[Collected data]
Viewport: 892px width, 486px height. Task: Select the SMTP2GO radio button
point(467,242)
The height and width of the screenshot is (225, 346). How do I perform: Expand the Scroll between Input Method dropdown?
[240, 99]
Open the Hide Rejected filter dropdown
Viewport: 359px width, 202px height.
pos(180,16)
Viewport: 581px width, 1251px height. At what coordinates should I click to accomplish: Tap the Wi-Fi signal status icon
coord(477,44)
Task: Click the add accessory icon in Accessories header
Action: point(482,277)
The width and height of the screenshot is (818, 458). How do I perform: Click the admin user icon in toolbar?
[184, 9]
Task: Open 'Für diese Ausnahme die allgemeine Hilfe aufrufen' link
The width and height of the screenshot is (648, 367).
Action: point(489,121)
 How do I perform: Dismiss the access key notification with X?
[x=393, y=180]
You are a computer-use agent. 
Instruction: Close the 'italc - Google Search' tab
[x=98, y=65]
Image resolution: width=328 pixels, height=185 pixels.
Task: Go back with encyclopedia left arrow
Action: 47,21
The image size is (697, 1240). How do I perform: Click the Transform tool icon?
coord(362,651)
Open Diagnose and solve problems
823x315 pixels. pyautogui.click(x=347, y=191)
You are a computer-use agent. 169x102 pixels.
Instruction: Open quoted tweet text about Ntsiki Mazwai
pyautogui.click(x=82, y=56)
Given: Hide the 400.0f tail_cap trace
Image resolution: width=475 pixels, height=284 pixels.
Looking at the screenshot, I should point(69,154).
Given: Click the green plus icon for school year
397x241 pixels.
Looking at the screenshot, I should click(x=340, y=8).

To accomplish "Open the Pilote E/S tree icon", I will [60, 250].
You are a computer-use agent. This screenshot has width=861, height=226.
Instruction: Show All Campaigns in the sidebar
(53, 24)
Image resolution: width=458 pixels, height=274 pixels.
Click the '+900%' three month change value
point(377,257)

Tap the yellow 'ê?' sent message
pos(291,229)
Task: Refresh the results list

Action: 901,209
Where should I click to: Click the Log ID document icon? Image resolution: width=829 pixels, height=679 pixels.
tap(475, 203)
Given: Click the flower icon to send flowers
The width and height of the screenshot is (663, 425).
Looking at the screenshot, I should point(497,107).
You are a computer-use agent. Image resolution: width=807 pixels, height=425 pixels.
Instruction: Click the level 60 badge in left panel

PROBLEM - Among the entries, find each line that includes the string "computer" and copy it.

SOLUTION TO THIS EXERCISE -
You are a computer-use agent. 
You are a computer-use agent. 169x102 pixels.
You are a computer-use agent. This screenshot has width=861, height=226.
You are a computer-use agent. Image resolution: width=807 pixels, height=425 pixels.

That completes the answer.